Trial registration: The study was registered on clinicaltrials.gov (NCT01284855) (GJ 5/1)
Background: PINK1 deficiency causes the autosomal recessive PARK6 variant of Parkinson’s disease. PINK1 activates ubiquitin by phosphorylation and cooperates with the downstream ubiquitin ligase PARKIN, to exert quality control and control autophagic degradation of mitochondria and of misfolded proteins in all cell types.
Methods: Global transcriptome profiling of mouse brain and neuron cultures were assessed in protein-protein interaction diagrams and by pathway enrichment algorithms. Validation by quantitative reverse transcriptase polymerase chain reaction and immunoblots was performed, including human neuroblastoma cells and patient primary skin fibroblasts.

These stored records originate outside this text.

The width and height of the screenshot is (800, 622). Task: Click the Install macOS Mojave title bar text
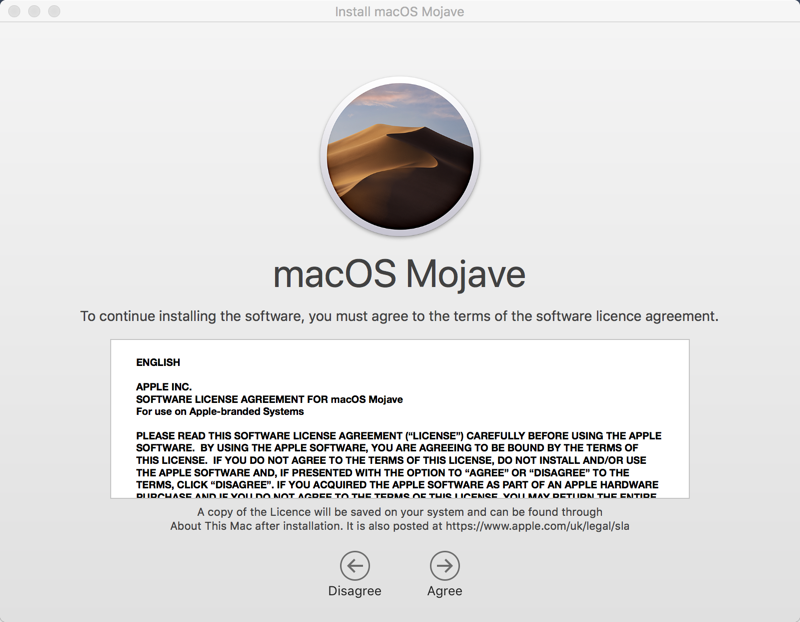400,11
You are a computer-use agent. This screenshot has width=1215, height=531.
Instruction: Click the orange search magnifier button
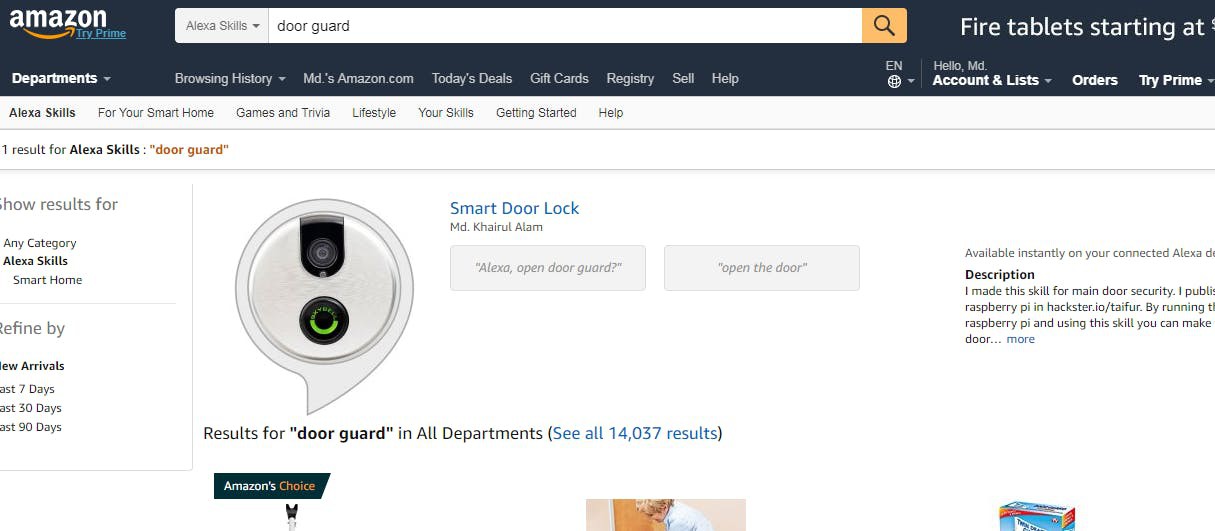[x=884, y=26]
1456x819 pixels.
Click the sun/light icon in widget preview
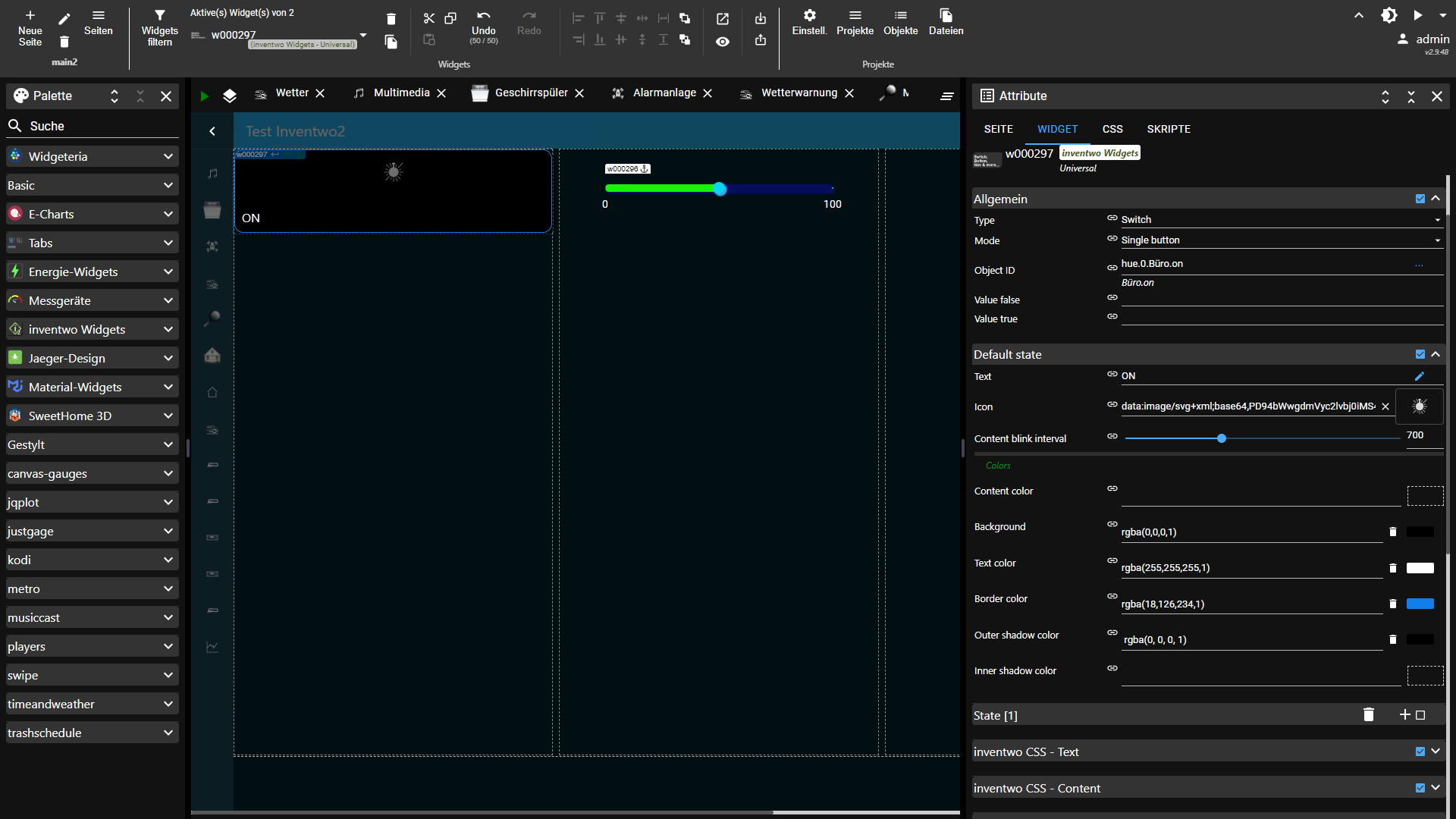tap(393, 172)
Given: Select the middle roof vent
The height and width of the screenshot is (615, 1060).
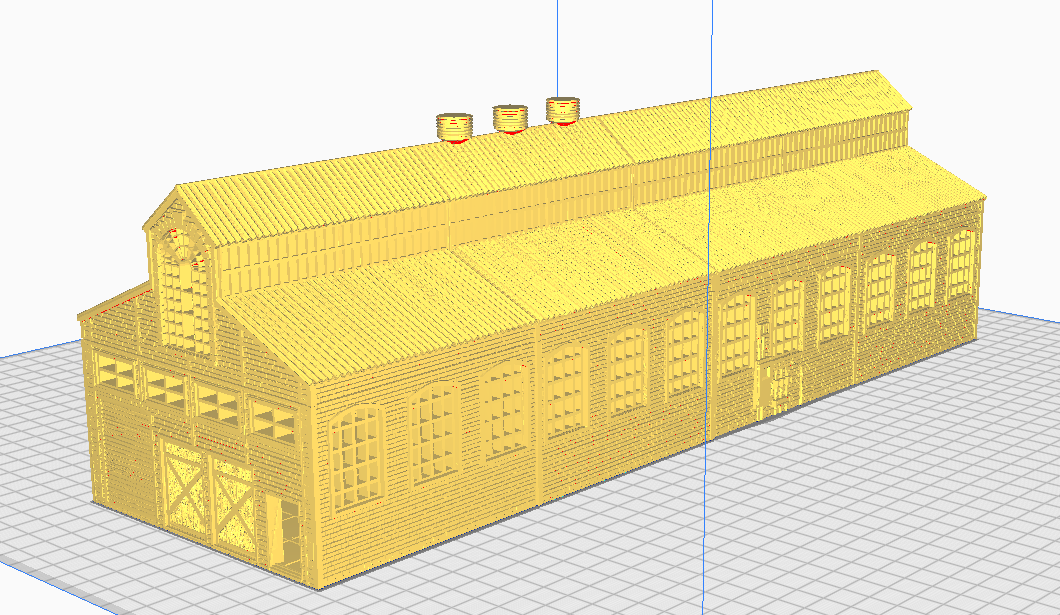Looking at the screenshot, I should (x=510, y=117).
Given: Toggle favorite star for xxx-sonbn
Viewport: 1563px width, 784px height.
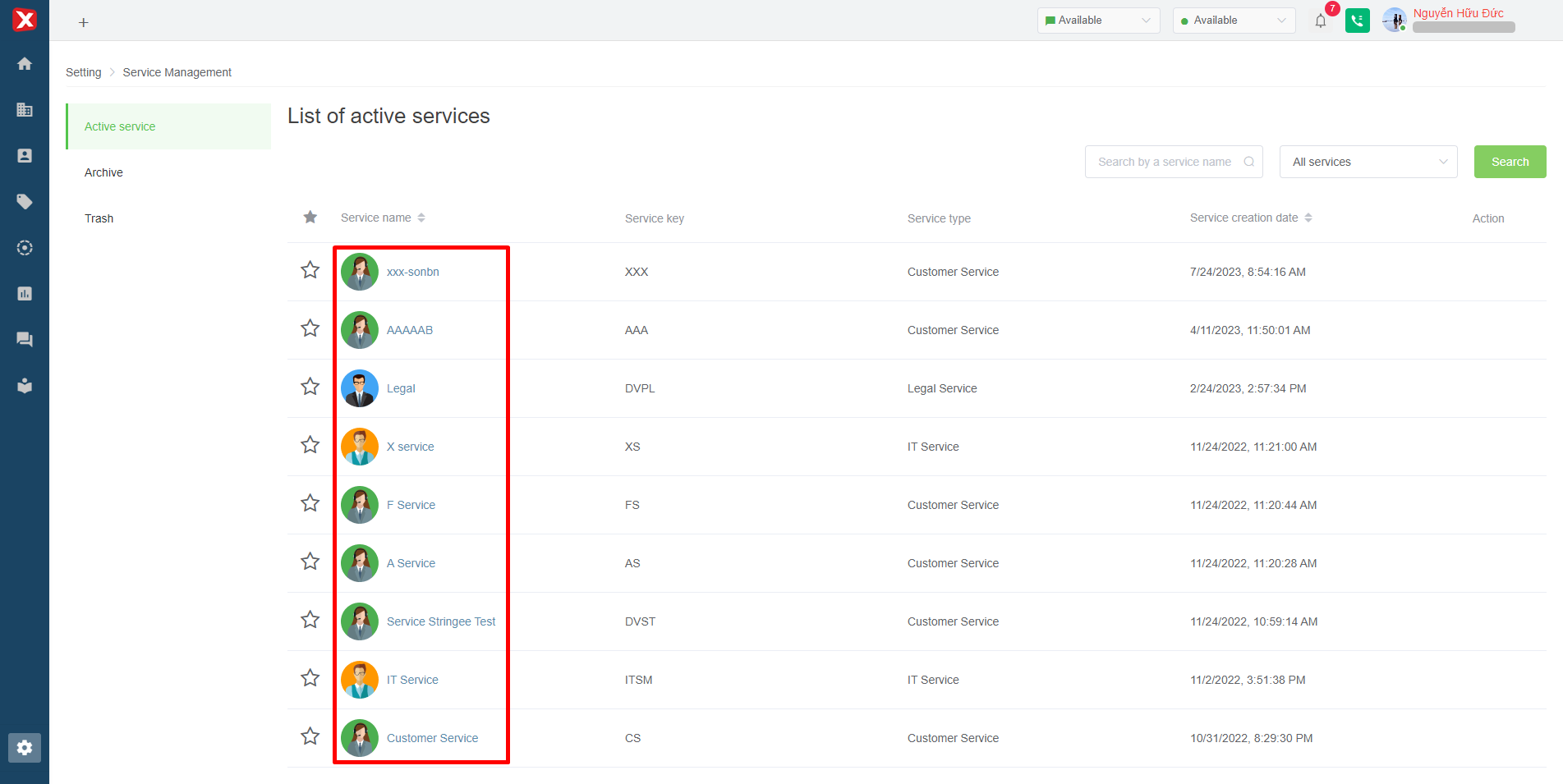Looking at the screenshot, I should click(x=310, y=270).
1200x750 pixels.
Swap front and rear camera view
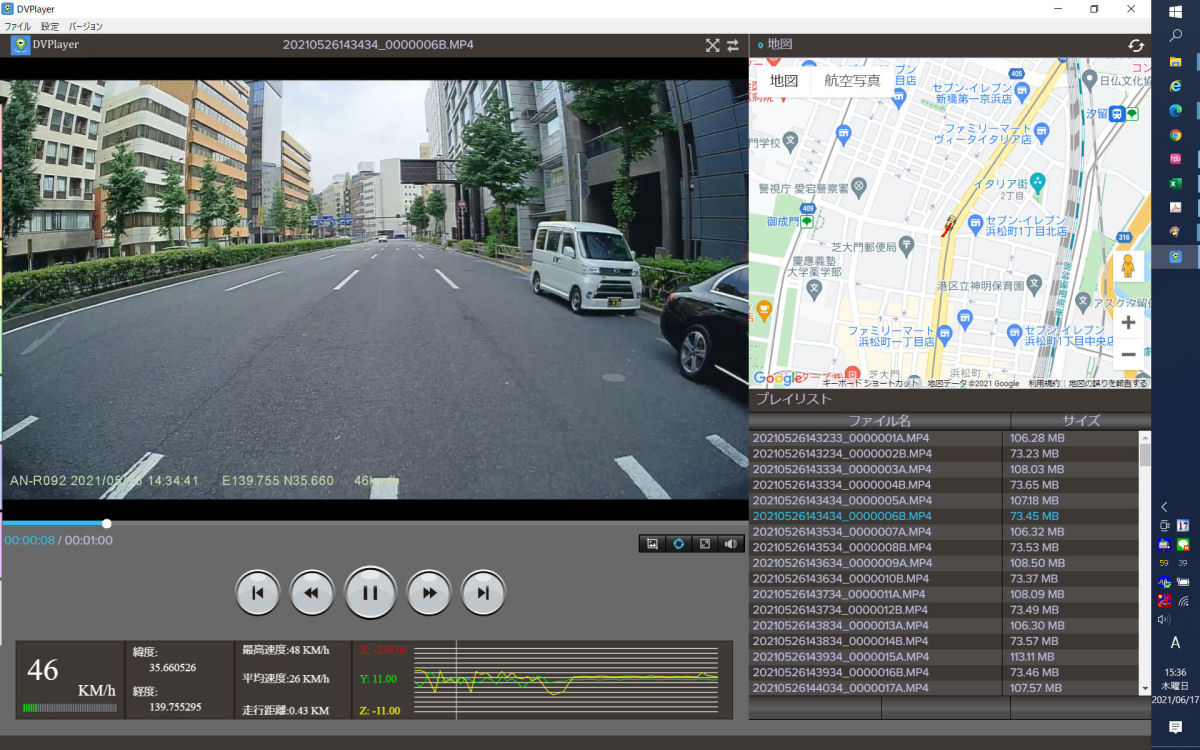coord(733,45)
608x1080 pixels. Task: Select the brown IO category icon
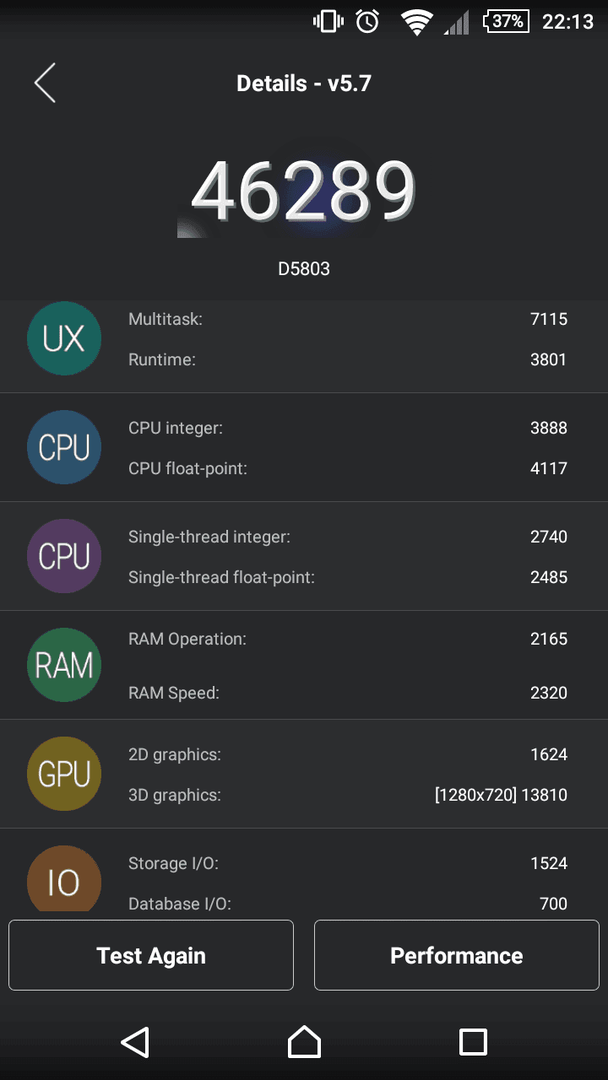tap(64, 878)
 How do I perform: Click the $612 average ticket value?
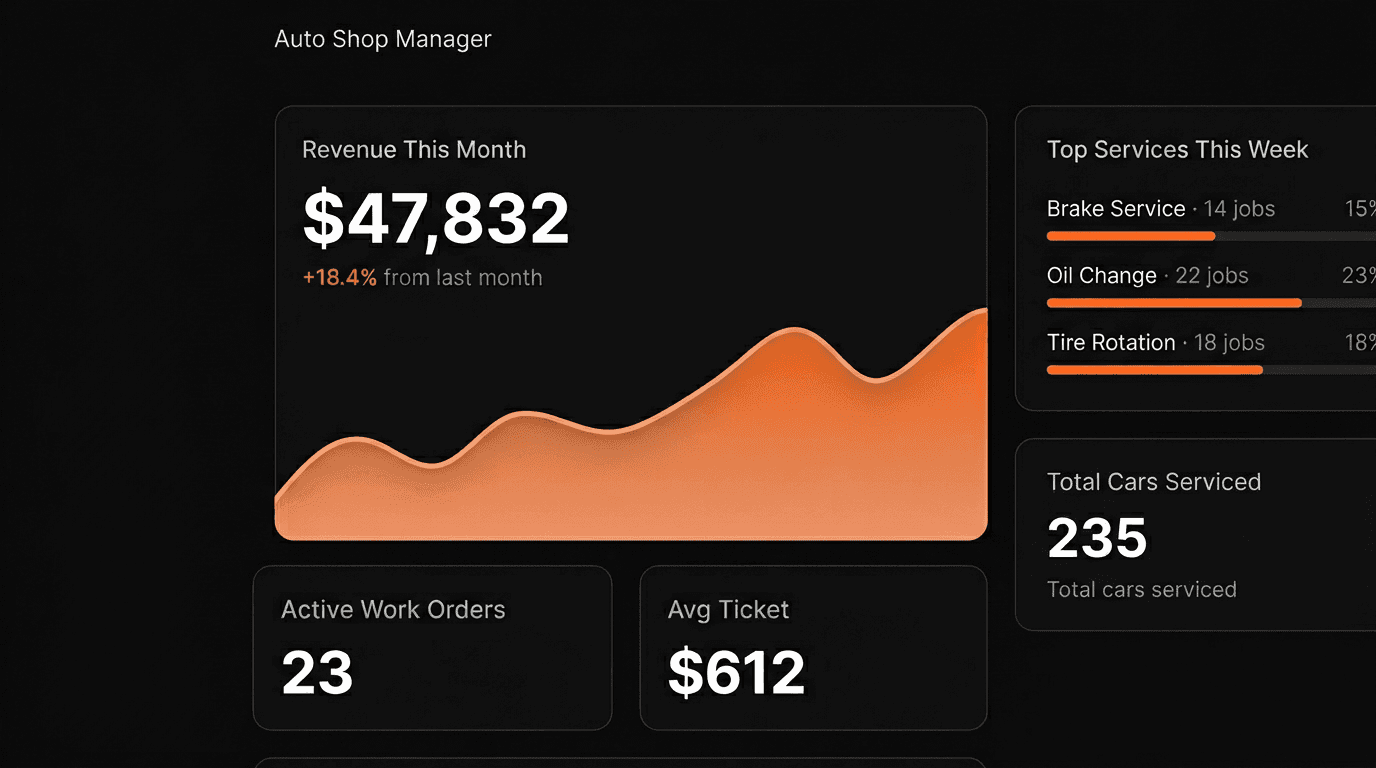[736, 672]
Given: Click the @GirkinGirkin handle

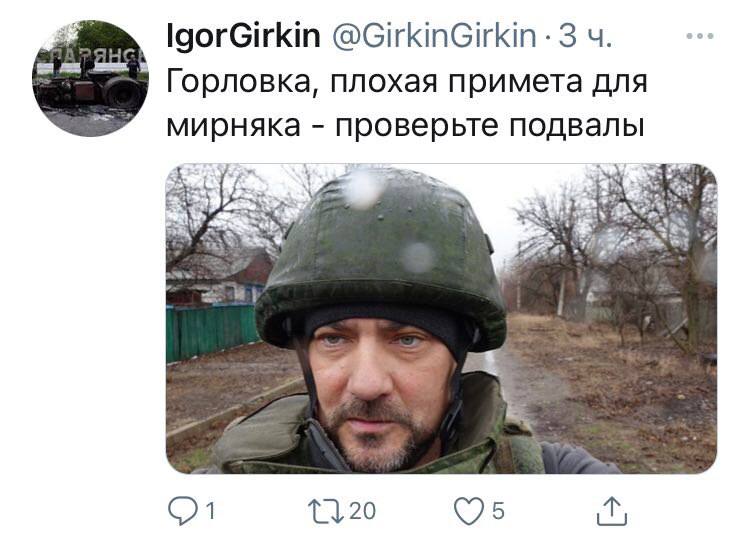Looking at the screenshot, I should [434, 36].

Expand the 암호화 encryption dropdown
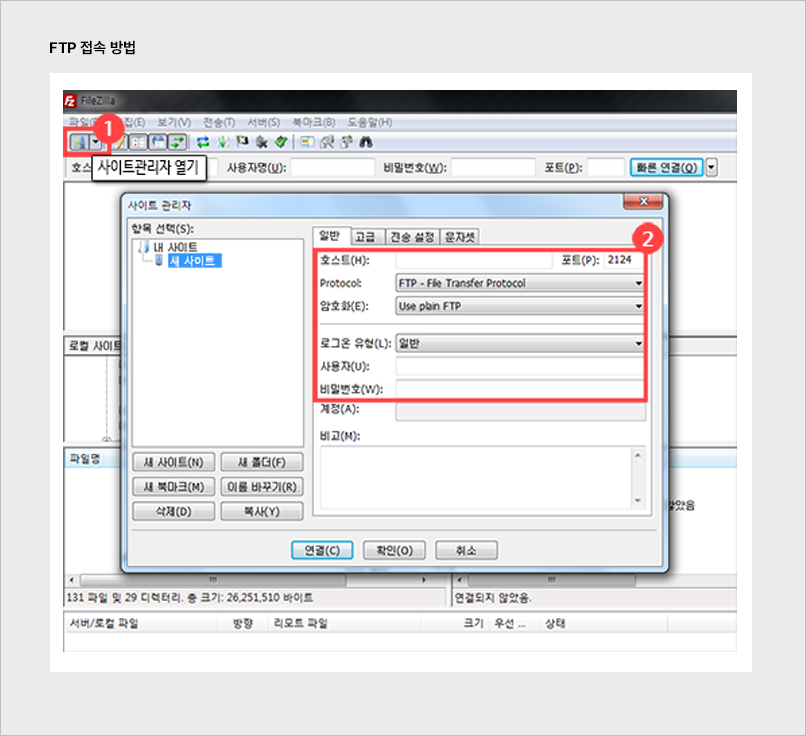520,306
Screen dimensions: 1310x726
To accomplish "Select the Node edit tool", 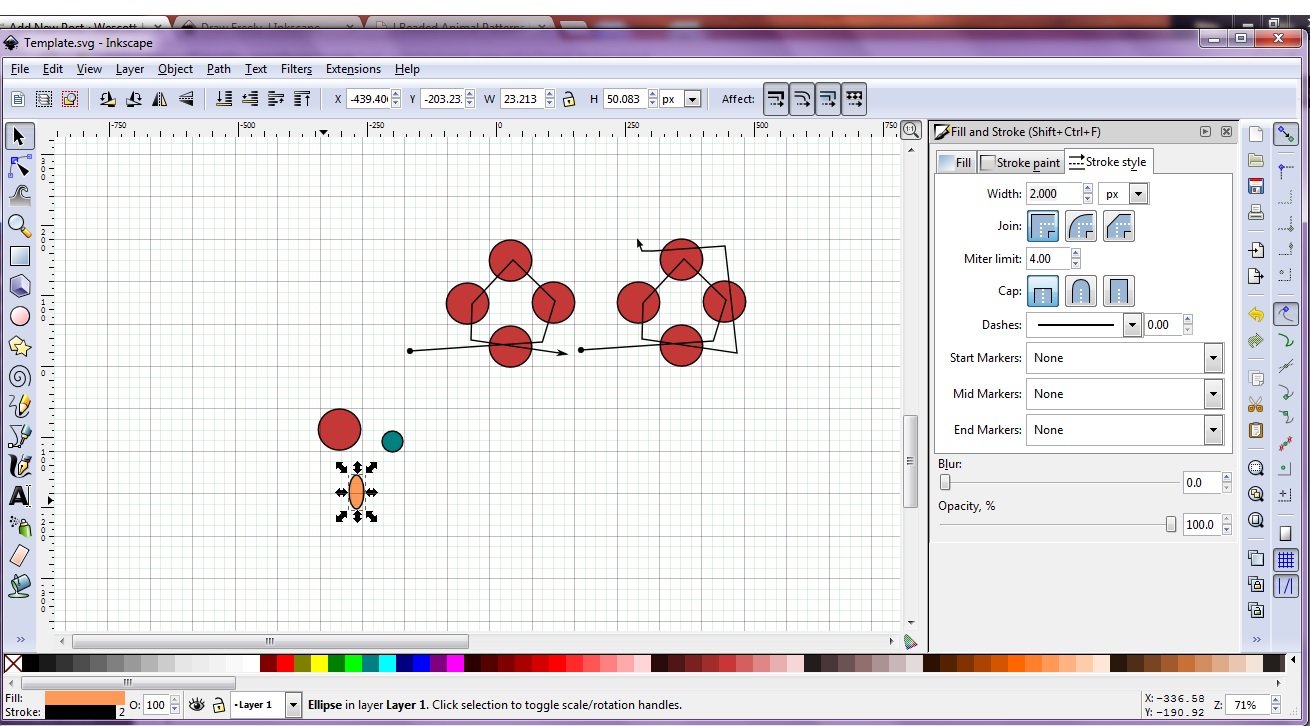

Results: In a first approach, we documented Pink1-deleted mice across the lifespan regarding brain mRNAs. The expression changes were always subtle, consistently affecting “intracellular membrane-bounded organelles”. Significant anomalies involved about 250 factors at age 6 weeks, 1300 at 6 months, and more than 3500 at age 18 months in the cerebellar tissue, including Srsf10, Ube3a, Mapk8, Creb3, and Nfkbia. Initially, mildly significant pathway enrichment for the spliceosome was apparent. Later, highly significant networks of ubiquitin-mediated proteolysis and endoplasmic reticulum protein processing occurred. Finally, an enrichment of neuroinflammation factors appeared, together with profiles of bacterial invasion and MAPK signaling changes—while mitophagy had minor significance. Immunohistochemistry showed pronounced cellular response of Iba1-positive microglia and GFAP-positive astrocytes; brain lipidomics observed increases of ceramides as neuroinflammatory signs at old age.
In a second approach, we assessed PINK1 deficiency in the presence of a stressor. Marked dysregulations of microbial defense factors Ifit3 and Rsad2 were consistently observed upon five analyses: (1) Pink1 −/− primary neurons in the first weeks after brain dissociation, (2) aged Pink1 −/− midbrain with transgenic A53T-alpha-synuclein overexpression, (3) human neuroblastoma cells with PINK1-knockdown and murine Pink1 −/− embryonal fibroblasts undergoing acute starvation, (4) triggering mitophagy in these cells with trifluoromethoxy carbonylcyanide phenylhydrazone (FCCP), and (5) subjecting them to pathogenic RNA-analogue poly(I:C). The stress regulation of MAVS, RSAD2, DDX58, IFIT3, IFIT1, and LRRK2 was PINK1 dependent. Dysregulation of some innate immunity genes was also found in skin fibroblast cells from PARK6 patients.
Conclusions: Thus, an individual biomarker with expression correlating to progression was not identified. Instead, more advanced disease stages involved additional pathways. Hence, our results identify PINK1 deficiency as an early modulator of innate immunity in neurons, which precedes late stages of neuroinflammation during alpha-synuclein spreading.